_RECORD EXCERPTS_
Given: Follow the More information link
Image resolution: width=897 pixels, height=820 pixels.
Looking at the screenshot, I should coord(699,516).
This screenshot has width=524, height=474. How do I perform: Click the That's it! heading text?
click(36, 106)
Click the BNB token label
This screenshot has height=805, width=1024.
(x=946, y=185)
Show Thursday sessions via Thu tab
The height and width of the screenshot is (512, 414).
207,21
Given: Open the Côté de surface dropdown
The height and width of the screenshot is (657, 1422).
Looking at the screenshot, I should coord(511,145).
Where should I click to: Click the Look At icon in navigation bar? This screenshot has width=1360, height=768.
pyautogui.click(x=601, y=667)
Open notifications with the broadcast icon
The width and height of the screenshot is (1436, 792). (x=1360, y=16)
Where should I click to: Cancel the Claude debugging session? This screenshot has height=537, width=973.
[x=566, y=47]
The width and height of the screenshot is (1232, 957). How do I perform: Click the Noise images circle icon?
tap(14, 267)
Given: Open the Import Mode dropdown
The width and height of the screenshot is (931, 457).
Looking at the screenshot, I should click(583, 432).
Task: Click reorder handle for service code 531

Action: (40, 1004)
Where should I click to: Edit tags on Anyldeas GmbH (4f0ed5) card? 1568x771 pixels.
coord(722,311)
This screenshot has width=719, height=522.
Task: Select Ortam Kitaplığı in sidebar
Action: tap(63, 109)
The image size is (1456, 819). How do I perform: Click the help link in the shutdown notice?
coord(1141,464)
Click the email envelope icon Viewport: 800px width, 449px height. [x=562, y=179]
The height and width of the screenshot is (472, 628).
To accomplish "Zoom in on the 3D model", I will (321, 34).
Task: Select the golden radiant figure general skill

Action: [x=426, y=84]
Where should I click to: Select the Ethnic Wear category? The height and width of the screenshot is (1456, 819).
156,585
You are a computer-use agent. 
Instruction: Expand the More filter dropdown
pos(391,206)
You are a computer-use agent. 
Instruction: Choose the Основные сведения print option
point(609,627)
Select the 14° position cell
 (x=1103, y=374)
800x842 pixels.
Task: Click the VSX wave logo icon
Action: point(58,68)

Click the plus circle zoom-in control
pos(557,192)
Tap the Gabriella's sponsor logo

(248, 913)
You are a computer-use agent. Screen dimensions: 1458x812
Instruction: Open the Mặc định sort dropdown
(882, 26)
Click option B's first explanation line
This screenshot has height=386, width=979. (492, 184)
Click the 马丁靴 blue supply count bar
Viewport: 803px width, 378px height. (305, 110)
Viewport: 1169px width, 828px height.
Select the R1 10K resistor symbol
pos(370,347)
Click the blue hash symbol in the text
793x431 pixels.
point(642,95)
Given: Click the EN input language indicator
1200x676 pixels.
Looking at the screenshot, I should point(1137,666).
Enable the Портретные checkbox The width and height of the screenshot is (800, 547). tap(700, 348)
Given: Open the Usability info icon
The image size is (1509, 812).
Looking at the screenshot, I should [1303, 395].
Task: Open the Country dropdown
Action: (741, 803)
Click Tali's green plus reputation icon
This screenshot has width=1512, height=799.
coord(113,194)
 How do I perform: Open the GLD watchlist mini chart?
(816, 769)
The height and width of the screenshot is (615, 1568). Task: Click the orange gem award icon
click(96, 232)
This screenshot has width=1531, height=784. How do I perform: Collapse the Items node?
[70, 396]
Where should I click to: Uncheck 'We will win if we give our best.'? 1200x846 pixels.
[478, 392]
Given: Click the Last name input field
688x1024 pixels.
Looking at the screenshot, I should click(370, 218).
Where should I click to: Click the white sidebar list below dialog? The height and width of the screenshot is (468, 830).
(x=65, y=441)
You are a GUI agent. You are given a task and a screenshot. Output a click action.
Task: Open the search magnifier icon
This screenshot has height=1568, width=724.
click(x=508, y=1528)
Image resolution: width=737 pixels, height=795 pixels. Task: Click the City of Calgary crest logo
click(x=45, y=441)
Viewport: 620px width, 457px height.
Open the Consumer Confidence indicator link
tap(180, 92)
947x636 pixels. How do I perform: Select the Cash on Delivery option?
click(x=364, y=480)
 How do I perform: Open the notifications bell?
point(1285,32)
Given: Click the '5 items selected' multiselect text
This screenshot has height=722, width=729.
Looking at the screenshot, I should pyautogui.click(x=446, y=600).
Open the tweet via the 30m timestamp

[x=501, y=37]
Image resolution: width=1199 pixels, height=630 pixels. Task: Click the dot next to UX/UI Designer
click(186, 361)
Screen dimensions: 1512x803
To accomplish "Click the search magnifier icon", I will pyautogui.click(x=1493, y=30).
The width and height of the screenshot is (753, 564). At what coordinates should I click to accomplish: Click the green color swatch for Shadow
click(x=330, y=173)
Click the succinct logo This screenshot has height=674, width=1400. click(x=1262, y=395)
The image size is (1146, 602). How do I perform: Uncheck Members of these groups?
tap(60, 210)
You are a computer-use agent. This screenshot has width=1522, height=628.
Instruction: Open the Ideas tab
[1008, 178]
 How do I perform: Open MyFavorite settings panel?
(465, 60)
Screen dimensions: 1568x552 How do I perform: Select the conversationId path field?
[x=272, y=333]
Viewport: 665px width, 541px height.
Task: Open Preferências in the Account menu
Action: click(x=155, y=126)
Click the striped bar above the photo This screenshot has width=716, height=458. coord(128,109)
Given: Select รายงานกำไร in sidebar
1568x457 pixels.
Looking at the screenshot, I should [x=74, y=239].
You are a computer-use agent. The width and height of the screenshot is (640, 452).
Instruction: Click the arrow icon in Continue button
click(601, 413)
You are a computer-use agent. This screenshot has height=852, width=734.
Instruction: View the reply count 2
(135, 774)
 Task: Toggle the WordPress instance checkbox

_WHAT THE EXERCISE ASKS_
Set down the entire material again, exactly as it stands.

_ANSWER FOR THIS EXERCISE_
Given: Follow the More information link
Image resolution: width=897 pixels, height=820 pixels.
Looking at the screenshot, I should coord(699,516).
This screenshot has width=524, height=474. How do I perform: Click the That's it! heading text?
click(36, 106)
Click the BNB token label
This screenshot has height=805, width=1024.
(x=946, y=185)
Show Thursday sessions via Thu tab
The height and width of the screenshot is (512, 414).
207,21
Given: Open the Côté de surface dropdown
The height and width of the screenshot is (657, 1422).
Looking at the screenshot, I should coord(511,145).
Where should I click to: Click the Look At icon in navigation bar? This screenshot has width=1360, height=768.
pyautogui.click(x=601, y=667)
Open notifications with the broadcast icon
The width and height of the screenshot is (1436, 792). (x=1360, y=16)
Where should I click to: Cancel the Claude debugging session? This screenshot has height=537, width=973.
[x=566, y=47]
The width and height of the screenshot is (1232, 957). How do I perform: Click the Noise images circle icon?
tap(14, 267)
Given: Open the Import Mode dropdown
The width and height of the screenshot is (931, 457).
Looking at the screenshot, I should click(583, 432).
Task: Click reorder handle for service code 531

Action: (40, 1004)
Where should I click to: Edit tags on Anyldeas GmbH (4f0ed5) card? 1568x771 pixels.
coord(722,311)
This screenshot has width=719, height=522.
Task: Select Ortam Kitaplığı in sidebar
Action: tap(63, 109)
The image size is (1456, 819). How do I perform: Click the help link in the shutdown notice?
coord(1141,464)
Click the email envelope icon Viewport: 800px width, 449px height. [x=562, y=179]
The height and width of the screenshot is (472, 628).
To accomplish "Zoom in on the 3D model", I will (321, 34).
Task: Select the golden radiant figure general skill

Action: [x=426, y=84]
Where should I click to: Select the Ethnic Wear category? The height and width of the screenshot is (1456, 819).
156,585
You are a computer-use agent. 
Instruction: Expand the More filter dropdown
pos(391,206)
You are a computer-use agent. 
Instruction: Choose the Основные сведения print option
point(609,627)
Select the 14° position cell
 (x=1103, y=374)
800x842 pixels.
Task: Click the VSX wave logo icon
Action: point(58,68)

Click the plus circle zoom-in control
pos(557,192)
Tap the Gabriella's sponsor logo

(248, 913)
You are a computer-use agent. Screen dimensions: 1458x812
Instruction: Open the Mặc định sort dropdown
(882, 26)
Click option B's first explanation line
This screenshot has height=386, width=979. (492, 184)
Click the 马丁靴 blue supply count bar
Viewport: 803px width, 378px height. (305, 110)
Viewport: 1169px width, 828px height.
Select the R1 10K resistor symbol
pos(370,347)
Click the blue hash symbol in the text
793x431 pixels.
point(642,95)
Given: Click the EN input language indicator
1200x676 pixels.
Looking at the screenshot, I should point(1137,666).
Enable the Портретные checkbox The width and height of the screenshot is (800, 547). tap(700, 348)
Given: Open the Usability info icon
The image size is (1509, 812).
Looking at the screenshot, I should [1303, 395].
Task: Open the Country dropdown
Action: (741, 803)
Click Tali's green plus reputation icon
This screenshot has width=1512, height=799.
coord(113,194)
 How do I perform: Open the GLD watchlist mini chart?
(816, 769)
The height and width of the screenshot is (615, 1568). Task: Click the orange gem award icon
click(96, 232)
This screenshot has width=1531, height=784. How do I perform: Collapse the Items node?
[70, 396]
Where should I click to: Uncheck 'We will win if we give our best.'? 1200x846 pixels.
[478, 392]
Given: Click the Last name input field
688x1024 pixels.
Looking at the screenshot, I should click(370, 218).
Where should I click to: Click the white sidebar list below dialog? The height and width of the screenshot is (468, 830).
(x=65, y=441)
You are a GUI agent. You are given a task and a screenshot. Output a click action.
Task: Open the search magnifier icon
This screenshot has height=1568, width=724.
click(x=508, y=1528)
Image resolution: width=737 pixels, height=795 pixels. Task: Click the City of Calgary crest logo
click(x=45, y=441)
Viewport: 620px width, 457px height.
Open the Consumer Confidence indicator link
tap(180, 92)
947x636 pixels. How do I perform: Select the Cash on Delivery option?
click(x=364, y=480)
 How do I perform: Open the notifications bell?
point(1285,32)
Given: Click the '5 items selected' multiselect text
This screenshot has height=722, width=729.
Looking at the screenshot, I should pyautogui.click(x=446, y=600).
Open the tweet via the 30m timestamp

[x=501, y=37]
Image resolution: width=1199 pixels, height=630 pixels. Task: Click the dot next to UX/UI Designer
click(186, 361)
Screen dimensions: 1512x803
To accomplish "Click the search magnifier icon", I will pyautogui.click(x=1493, y=30).
The width and height of the screenshot is (753, 564). At what coordinates should I click to accomplish: Click the green color swatch for Shadow
click(x=330, y=173)
Click the succinct logo This screenshot has height=674, width=1400. click(x=1262, y=395)
The image size is (1146, 602). How do I perform: Uncheck Members of these groups?
tap(60, 210)
You are a computer-use agent. This screenshot has width=1522, height=628.
Instruction: Open the Ideas tab
[1008, 178]
 How do I perform: Open MyFavorite settings panel?
(465, 60)
Screen dimensions: 1568x552 How do I perform: Select the conversationId path field?
[x=272, y=333]
Viewport: 665px width, 541px height.
Task: Open Preferências in the Account menu
Action: click(x=155, y=126)
Click the striped bar above the photo This screenshot has width=716, height=458. coord(128,109)
Given: Select รายงานกำไร in sidebar
1568x457 pixels.
Looking at the screenshot, I should [x=74, y=239].
You are a computer-use agent. The width and height of the screenshot is (640, 452).
Instruction: Click the arrow icon in Continue button
click(601, 413)
You are a computer-use agent. This screenshot has height=852, width=734.
Instruction: View the reply count 2
(135, 774)
 Task: Toggle the WordPress instance checkbox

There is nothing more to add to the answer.